Euro : peser les mots et agir vite

Peser les mots, agir vite et de concert. Si l'Europe pouvait sortir ces trois jokers simultanément, la crise de la dette serait déjà, pour une bonne part, surmontée. Mais on en est loin. Ces derniers jours, la cacophonie anxiogène vient d'atteindre des sommets. L'action des dix-sept membres de la zone euro traîne en longueur. Quant aux divisions, elles s'étalent jusqu'au coeur de l'Europe, à Berlin.

Depuis une semaine, on a en effet entendu successivement un haut responsable allemand de la BCE démissionner au coeur de la crise, un ministre allemand parler ouvertement d'une faillite de la Grèce, la Chancelière le démentir et appeler à mesurer le langage. Un appel faiblement entendu au Bundestag. Hier, la fronde parlementaire des alliés libéraux d'Angela Merkel illustrait l'ampleur des divisions Outre-Rhin.

Hier encore, dans l'attente d'une téléconférence Sarkozy-Merkel-Papandreou, c'est le ministre polonais des Finances qui renchérissait dans l'alarmisme, en évoquant la fin de l'Union européenne si la zone euro devait se fissurer. Au même moment, une agence de notation déclassait sans frémir la note de cinq régions espagnoles, dont la Catalogne. L'Italie votait dans la contestation son projet de budget. Jamais l'orchestre européen n'a paru si désaccordé, désuni et sans guide.

Depuis décembre 2009, le film de la crise grecque, qui est avant tout une crise de la dette, s'est transformé en crise de l'euro. Ni le directoire franco-allemand ni les sommets à répétition n'ont permis, jusqu'ici, d'inverser la tendance. Deux plans de sauvetage de la Grèce ont été adoptés par les dirigeants. Le premier est depuis longtemps devenu inutile, le second attend encore le feu vert des Parlements des dix-sept. Le colmatage, manifestement, ne prend pas.

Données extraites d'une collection
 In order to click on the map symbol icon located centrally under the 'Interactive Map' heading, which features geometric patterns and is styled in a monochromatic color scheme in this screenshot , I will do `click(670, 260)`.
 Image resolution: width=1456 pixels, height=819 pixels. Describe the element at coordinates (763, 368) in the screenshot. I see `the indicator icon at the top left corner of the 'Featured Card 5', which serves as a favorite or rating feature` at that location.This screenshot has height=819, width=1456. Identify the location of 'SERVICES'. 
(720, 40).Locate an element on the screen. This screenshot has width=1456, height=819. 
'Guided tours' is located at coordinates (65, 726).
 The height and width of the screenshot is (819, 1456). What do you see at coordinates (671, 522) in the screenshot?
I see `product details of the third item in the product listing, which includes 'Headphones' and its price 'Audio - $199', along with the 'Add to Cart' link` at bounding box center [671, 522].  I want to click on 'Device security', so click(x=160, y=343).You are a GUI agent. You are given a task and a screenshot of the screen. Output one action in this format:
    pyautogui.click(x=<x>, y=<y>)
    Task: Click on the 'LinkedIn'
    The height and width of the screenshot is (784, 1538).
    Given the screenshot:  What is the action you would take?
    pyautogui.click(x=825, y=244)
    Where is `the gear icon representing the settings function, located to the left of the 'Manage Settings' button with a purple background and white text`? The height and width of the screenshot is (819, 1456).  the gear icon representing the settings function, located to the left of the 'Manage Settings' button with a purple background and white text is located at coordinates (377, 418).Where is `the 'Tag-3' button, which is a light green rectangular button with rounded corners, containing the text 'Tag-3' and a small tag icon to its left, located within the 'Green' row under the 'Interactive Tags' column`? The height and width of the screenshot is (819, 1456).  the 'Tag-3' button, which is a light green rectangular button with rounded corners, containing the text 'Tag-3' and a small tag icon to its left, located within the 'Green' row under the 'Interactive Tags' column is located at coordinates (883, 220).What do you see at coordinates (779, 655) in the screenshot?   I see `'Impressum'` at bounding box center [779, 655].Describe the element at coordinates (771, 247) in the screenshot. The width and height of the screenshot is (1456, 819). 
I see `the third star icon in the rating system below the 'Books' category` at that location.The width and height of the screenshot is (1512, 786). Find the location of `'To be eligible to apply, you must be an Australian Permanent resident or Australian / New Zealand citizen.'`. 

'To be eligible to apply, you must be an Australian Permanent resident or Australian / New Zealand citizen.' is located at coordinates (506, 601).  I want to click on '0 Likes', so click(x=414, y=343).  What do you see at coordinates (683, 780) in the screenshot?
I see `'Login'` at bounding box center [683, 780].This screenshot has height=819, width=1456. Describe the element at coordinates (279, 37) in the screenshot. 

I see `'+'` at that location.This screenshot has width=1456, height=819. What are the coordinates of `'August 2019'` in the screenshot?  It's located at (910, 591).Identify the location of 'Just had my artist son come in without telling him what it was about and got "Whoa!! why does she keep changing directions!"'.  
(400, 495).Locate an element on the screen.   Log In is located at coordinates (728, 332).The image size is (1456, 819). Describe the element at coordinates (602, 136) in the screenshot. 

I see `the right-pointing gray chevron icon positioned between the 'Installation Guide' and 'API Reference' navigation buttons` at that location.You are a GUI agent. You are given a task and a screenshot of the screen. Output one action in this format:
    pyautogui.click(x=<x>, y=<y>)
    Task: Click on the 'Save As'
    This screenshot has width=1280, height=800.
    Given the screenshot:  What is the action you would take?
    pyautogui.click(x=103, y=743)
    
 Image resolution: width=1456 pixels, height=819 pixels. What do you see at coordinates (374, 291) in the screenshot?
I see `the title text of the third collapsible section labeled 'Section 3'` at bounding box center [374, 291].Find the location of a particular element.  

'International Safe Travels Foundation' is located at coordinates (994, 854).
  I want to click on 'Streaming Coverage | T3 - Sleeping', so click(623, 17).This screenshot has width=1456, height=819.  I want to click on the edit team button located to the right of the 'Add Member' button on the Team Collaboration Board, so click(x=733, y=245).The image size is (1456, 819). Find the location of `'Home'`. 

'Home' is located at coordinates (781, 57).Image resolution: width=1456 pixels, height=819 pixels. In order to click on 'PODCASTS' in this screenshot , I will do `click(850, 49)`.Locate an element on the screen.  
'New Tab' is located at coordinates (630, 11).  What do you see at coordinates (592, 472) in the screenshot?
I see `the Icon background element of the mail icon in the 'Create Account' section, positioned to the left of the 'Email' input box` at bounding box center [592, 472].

Série de tâches
A – D'après l'article sur la crise de l'euro, combien de régions espagnoles une agence de notation a-t-elle déclassées ?
B – Relevez toutes les personnes désignées par leur nom dans l'article sur la crise de l'euro.
C – Prolongez l'article sur la crise de l'euro à la suite de sa dernière phrase.

Réponses par tâche
A – Elle a déclassé cinq régions espagnoles, dont la Catalogne.

B –
Angela Merkel
Sarkozy
Papandreou

C –
Alors, les autres puissances se penchent sur le cas Europe. Washington s'inquiète. Pour la première fois, le secrétaire au Trésor américain, Tim Geithner, participera à la rencontre des ministres des Finances de l'Union européenne, vendredi et samedi en Pologne. L'image sera d'ailleurs un bon résumé du problème de la gouvernance économique de l'euro, de ce qui différencie l'Europe des États-Unis dans la gestion de la crise. D'un côté, vingt-sept ministres, de l'autre un seul.

Les émergents, les seuls à disposer de liquidités, sont là, eux aussi, autour du patient. On les invite à racheter de la dette en Europe, ce que la Chine a déjà commencé à faire. Le marché européen, le plus développé du monde, fort potentiellement de ses cinq cents millions d'âmes, de son savoir-faire, serait le nouveau grand malade. Même si son déficit et son endettement restent inférieurs à celui des États-Unis.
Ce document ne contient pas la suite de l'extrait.